Convention to Become Binding International Law on August 1

NEW YORK - Burkina Faso and Moldova ratified the convention banning cluster
munitions on February 16, 2010, the final two ratifications needed for
it to become binding international law. The convention will now enter
into force on August 1, 2010.

The Convention on Cluster Munitions was opened for signature in
December 2008, and it has taken only 15 months to attain the 30
ratifications necessary for it to become binding international law.

"The short time it took to reach this milestone shows that
governments have a strong desire never to see these terrible weapons
used again," said Steve Goose, arms division director at Human Rights
Watch and co-chair of the international Cluster Munition Coalition.
"But every signatory needs to ratify, and those who haven't signed need
to come on board to keep more civilian lives and limbs from being
needlessly lost."
The 2008 Convention on Cluster Munitions comprehensively
prohibits the use, production, and transfer of cluster munitions,
provides strict deadlines for clearing affected areas and destroying
stockpiled cluster munitions, and requires assistance to victims of the

Burkina Faso and Moldova deposited their instruments of
ratification with the United Nations in New York today, respectively
becoming the 29th and 30th signatories to ratify, and triggering the
August 1 date for entry into force.

The 30 states to ratify the Convention on Cluster Munitions include
leaders of the "Oslo Process" diplomatic initiative, which created the
Convention (Norway, Austria, Holy See, Ireland, Mexico, and New
Zealand), countries where cluster munitions have been used (Albania,
Croatia, Lao PDR, Sierra Leone, and Zambia), stockpilers of cluster
munitions (Belgium, Denmark, France, Germany, Japan, Moldova,
Montenegro, and Slovenia), as well as Spain, the first signatory
country to complete destruction of its stockpile. Other ratifying
states are: Burkina Faso, Burundi, Luxembourg, Macedonia FYR, Malawi,
Malta, Nicaragua, Niger, San Marino, and Uruguay.

"In light of this new international law, it is especially
important for former users of the weapon - such as the United States,
Russia, and Israel - to re-examine their positions, which put
questionable claims of military necessity above the well-documented
humanitarian damage cluster munitions cause," Goose said. "Over half of
the world's states have agreed to give up cluster munitions.

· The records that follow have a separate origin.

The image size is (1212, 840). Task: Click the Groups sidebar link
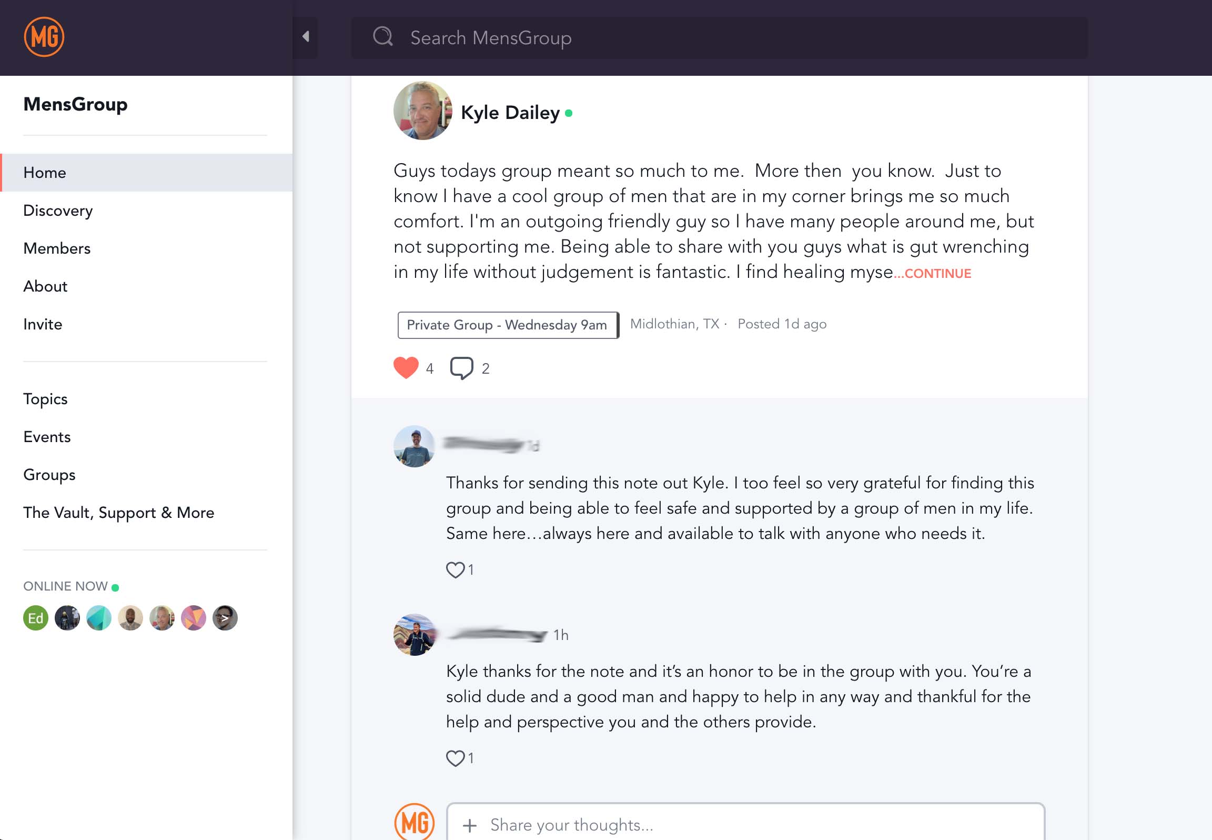(x=49, y=475)
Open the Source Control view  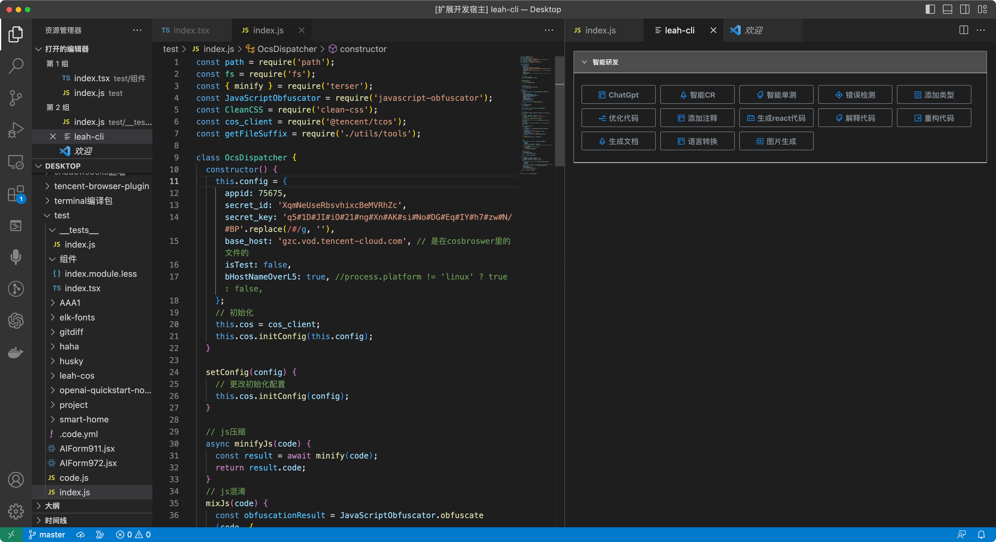[x=16, y=98]
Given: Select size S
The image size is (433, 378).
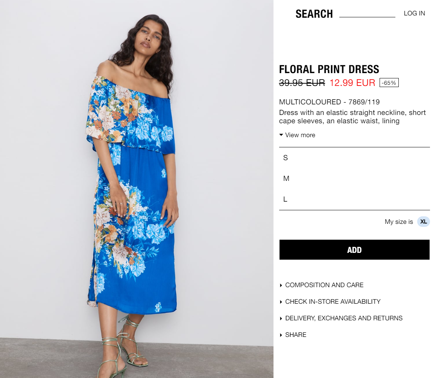Looking at the screenshot, I should click(x=354, y=158).
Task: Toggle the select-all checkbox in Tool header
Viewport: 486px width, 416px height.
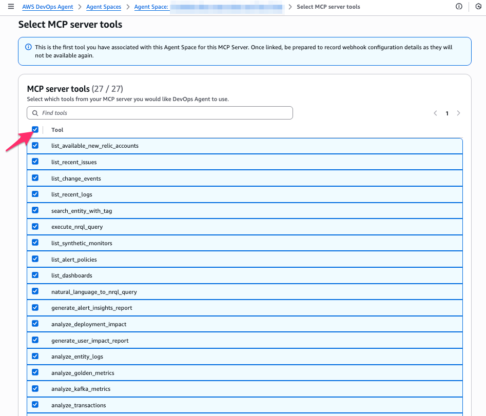Action: pos(35,130)
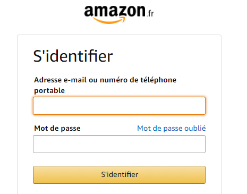
Task: Focus the email or phone number field
Action: [119, 106]
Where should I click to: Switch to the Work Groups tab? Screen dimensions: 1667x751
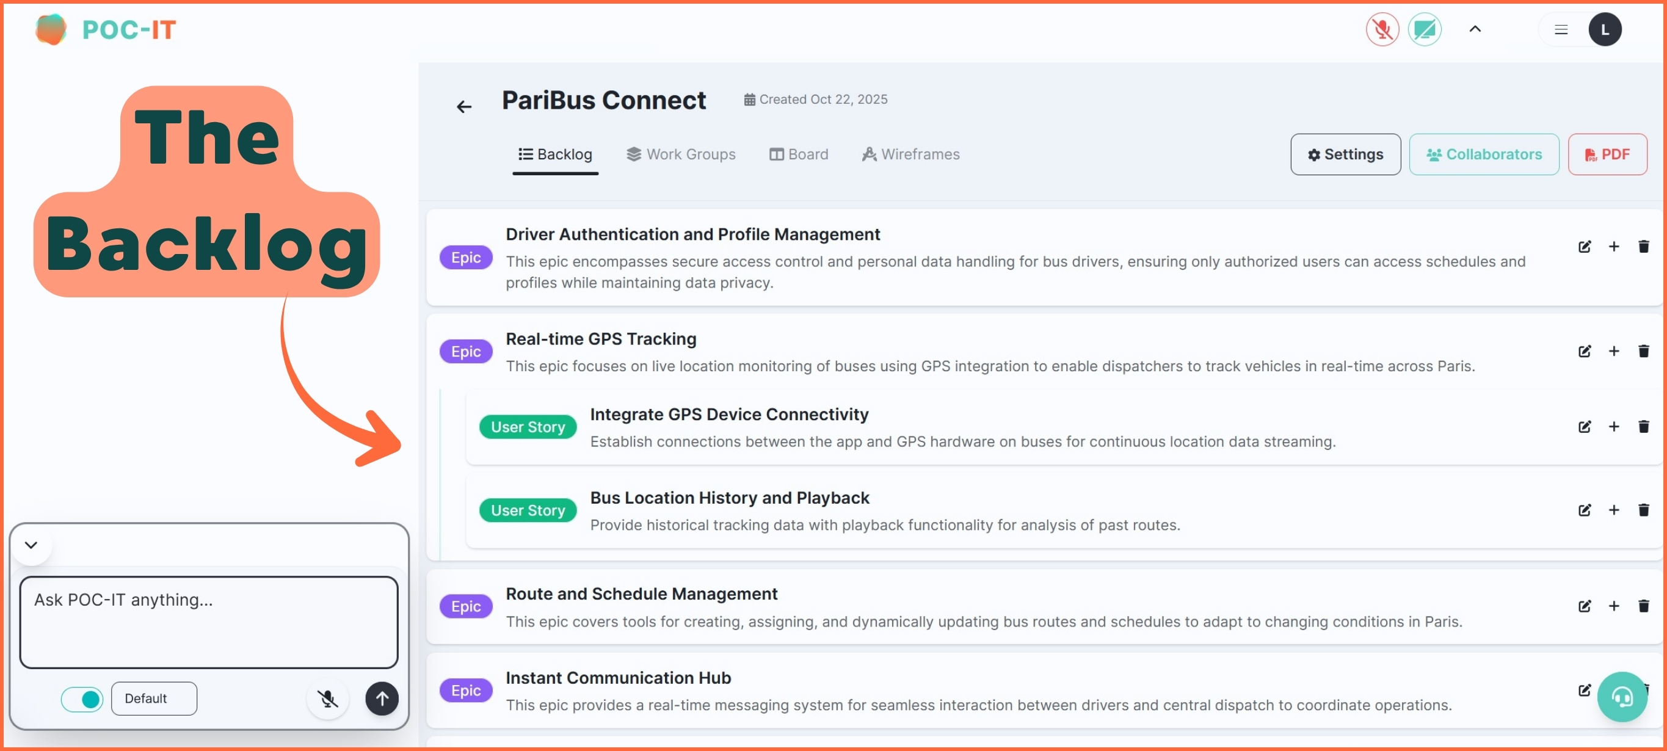coord(681,154)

This is no
longer an acceptable weapon."
A total of 104 states have signed the convention, including most
NATO members and other close US allies. The Bush administration chose
not to participate in developing or negotiating the convention, which
was modeled on the 1997 treaty banning antipersonnel landmines. The
Obama administration has not yet made its views on the convention
known, but President Obama signed a law on March 11, 2009, banning the
export of all but a very tiny fraction of the cluster munitions in the
US arsenal.
Cluster munitions have been banned because of their widespread
indiscriminate effect at the time of use and the long-lasting danger
they pose to civilians. Cluster munitions can be fired by artillery and
rocket systems or dropped by aircraft, and typically explode in the air
and send dozens, even hundreds, of tiny bomblets over an area the size
of a football field. Cluster submunitions often fail to explode on
initial impact, leaving duds that act like landmines.